Appaga, invece, il vedersi dentro; ma è difficile. Perché nell'intimo le contraddizioni sono molte.  Sono soprattutto i limiti e le fragilità che rendono faticosa la vita. Perché non li vogliamo accettare. Vorremmo che non ci fossero, ma sono presenti in ogni istante. Allora per non vivere in continua deprimente dicotomia, è utile fare pace con la fragilità e con il fallimento, tipici del nostro essere uomini.

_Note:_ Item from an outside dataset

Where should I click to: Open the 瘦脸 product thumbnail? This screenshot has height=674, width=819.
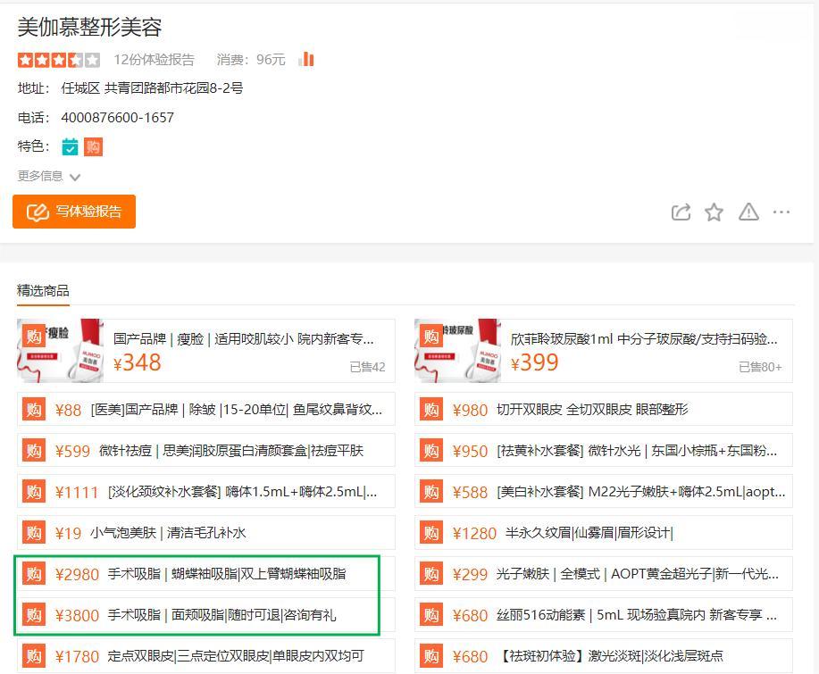(x=61, y=351)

Gesù nella grotta equivale alla fragilità pura. Egli, vero uomo e vero Dio, è totalmente dipendente dagli altri, come ogni pargolo. La paglia è il giaciglio di Gesù. Così la paglia del nostro nulla può essere foriera per un avvenire prospero. Lì dove la paglia si trasforma in sogni realizzati.  Reale è ciò che si chiama per nome. Non le illusioni di un futuro che non sarà mai. Il futuro siamo noi con il positivo del cuore, di quell'amore che sempre si incarna e aiuta a superare le difficoltà.